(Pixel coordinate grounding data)
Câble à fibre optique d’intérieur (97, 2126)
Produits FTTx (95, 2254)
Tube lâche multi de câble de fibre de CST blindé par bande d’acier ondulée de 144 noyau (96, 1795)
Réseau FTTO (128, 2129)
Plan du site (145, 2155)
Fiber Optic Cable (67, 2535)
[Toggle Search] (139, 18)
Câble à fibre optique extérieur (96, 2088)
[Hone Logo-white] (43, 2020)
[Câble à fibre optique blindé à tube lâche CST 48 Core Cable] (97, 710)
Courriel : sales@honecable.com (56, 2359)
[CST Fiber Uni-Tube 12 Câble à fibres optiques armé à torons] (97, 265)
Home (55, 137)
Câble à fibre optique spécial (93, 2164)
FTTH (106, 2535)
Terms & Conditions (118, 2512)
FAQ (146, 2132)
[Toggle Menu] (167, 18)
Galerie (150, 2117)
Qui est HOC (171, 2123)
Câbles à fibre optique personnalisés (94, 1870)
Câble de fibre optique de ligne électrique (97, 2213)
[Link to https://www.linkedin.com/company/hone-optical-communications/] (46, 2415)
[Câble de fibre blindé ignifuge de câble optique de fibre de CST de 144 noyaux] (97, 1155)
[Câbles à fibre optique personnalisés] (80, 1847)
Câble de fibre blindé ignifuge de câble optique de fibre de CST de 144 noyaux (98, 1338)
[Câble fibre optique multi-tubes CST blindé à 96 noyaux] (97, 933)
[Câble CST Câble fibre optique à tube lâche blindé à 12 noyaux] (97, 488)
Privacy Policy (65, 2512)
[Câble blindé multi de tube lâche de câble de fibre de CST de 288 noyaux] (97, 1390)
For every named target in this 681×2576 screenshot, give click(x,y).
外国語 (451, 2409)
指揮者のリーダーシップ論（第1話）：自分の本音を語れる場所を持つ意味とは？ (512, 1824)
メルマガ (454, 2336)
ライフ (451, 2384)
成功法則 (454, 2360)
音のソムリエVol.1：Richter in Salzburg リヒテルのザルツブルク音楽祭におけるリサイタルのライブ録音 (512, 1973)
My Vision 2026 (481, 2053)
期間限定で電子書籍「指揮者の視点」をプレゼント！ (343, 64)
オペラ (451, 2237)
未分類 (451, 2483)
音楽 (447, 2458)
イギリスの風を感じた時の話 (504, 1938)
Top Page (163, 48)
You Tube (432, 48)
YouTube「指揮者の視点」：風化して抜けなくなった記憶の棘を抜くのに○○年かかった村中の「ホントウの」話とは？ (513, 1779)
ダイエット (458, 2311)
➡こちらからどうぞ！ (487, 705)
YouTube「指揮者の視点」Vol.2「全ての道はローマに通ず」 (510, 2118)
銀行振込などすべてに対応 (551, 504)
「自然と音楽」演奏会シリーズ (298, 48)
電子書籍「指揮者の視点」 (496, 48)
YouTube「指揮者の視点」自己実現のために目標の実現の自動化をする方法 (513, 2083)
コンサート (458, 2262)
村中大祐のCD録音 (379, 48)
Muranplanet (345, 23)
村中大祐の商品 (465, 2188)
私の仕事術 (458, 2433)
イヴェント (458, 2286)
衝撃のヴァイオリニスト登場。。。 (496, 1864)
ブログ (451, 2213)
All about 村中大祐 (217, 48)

(YOUR GOAL) Your answer should be the data above, retyped exactly.

(SOLUTION TO THIS TASK)
Câble à fibre optique d’intérieur (97, 2126)
Produits FTTx (95, 2254)
Tube lâche multi de câble de fibre de CST blindé par bande d’acier ondulée de 144 noyau (96, 1795)
Réseau FTTO (128, 2129)
Plan du site (145, 2155)
Fiber Optic Cable (67, 2535)
[Toggle Search] (139, 18)
Câble à fibre optique extérieur (96, 2088)
[Hone Logo-white] (43, 2020)
[Câble à fibre optique blindé à tube lâche CST 48 Core Cable] (97, 710)
Courriel : sales@honecable.com (56, 2359)
[CST Fiber Uni-Tube 12 Câble à fibres optiques armé à torons] (97, 265)
Home (55, 137)
Câble à fibre optique spécial (93, 2164)
FTTH (106, 2535)
Terms & Conditions (118, 2512)
FAQ (146, 2132)
[Toggle Menu] (167, 18)
Galerie (150, 2117)
Qui est HOC (171, 2123)
Câbles à fibre optique personnalisés (94, 1870)
Câble de fibre optique de ligne électrique (97, 2213)
[Link to https://www.linkedin.com/company/hone-optical-communications/] (46, 2415)
[Câble de fibre blindé ignifuge de câble optique de fibre de CST de 144 noyaux] (97, 1155)
[Câbles à fibre optique personnalisés] (80, 1847)
Câble de fibre blindé ignifuge de câble optique de fibre de CST de 144 noyaux (98, 1338)
[Câble fibre optique multi-tubes CST blindé à 96 noyaux] (97, 933)
[Câble CST Câble fibre optique à tube lâche blindé à 12 noyaux] (97, 488)
Privacy Policy (65, 2512)
[Câble blindé multi de tube lâche de câble de fibre de CST de 288 noyaux] (97, 1390)
For every named target in this 681×2576 screenshot, give click(x,y).
外国語 (451, 2409)
指揮者のリーダーシップ論（第1話）：自分の本音を語れる場所を持つ意味とは？ (512, 1824)
メルマガ (454, 2336)
ライフ (451, 2384)
成功法則 (454, 2360)
音のソムリエVol.1：Richter in Salzburg リヒテルのザルツブルク音楽祭におけるリサイタルのライブ録音 (512, 1973)
My Vision 2026 (481, 2053)
期間限定で電子書籍「指揮者の視点」をプレゼント！ (343, 64)
オペラ (451, 2237)
未分類 (451, 2483)
音楽 (447, 2458)
イギリスの風を感じた時の話 (504, 1938)
Top Page (163, 48)
You Tube (432, 48)
YouTube「指揮者の視点」：風化して抜けなくなった記憶の棘を抜くのに○○年かかった村中の「ホントウの」話とは？ (513, 1779)
ダイエット (458, 2311)
➡こちらからどうぞ！ (487, 705)
YouTube「指揮者の視点」Vol.2「全ての道はローマに通ず」 (510, 2118)
銀行振込などすべてに対応 (551, 504)
「自然と音楽」演奏会シリーズ (298, 48)
電子書籍「指揮者の視点」 (496, 48)
YouTube「指揮者の視点」自己実現のために目標の実現の自動化をする方法 (513, 2083)
コンサート (458, 2262)
村中大祐のCD録音 (379, 48)
Muranplanet (345, 23)
村中大祐の商品 (465, 2188)
私の仕事術 (458, 2433)
イヴェント (458, 2286)
衝撃のヴァイオリニスト登場。。。 (496, 1864)
ブログ (451, 2213)
All about 村中大祐 (217, 48)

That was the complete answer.